Count the lines in the entries below that contain the string "width", with case mattering, and reply with only the number.

-*-

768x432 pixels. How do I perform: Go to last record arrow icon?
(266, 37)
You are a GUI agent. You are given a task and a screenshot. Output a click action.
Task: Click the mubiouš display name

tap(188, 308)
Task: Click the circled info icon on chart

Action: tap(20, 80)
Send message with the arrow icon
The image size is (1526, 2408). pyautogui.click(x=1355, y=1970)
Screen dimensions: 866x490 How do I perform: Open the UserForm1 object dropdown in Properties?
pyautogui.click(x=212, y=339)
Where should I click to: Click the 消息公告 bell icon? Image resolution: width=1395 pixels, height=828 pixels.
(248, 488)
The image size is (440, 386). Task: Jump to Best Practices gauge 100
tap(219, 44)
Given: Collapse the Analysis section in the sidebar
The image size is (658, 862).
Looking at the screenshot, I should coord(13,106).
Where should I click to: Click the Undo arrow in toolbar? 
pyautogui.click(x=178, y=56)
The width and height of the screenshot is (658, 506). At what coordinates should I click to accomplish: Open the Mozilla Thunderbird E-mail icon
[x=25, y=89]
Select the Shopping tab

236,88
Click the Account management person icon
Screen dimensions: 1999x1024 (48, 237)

-*-

**FULL OUTPUT**: 2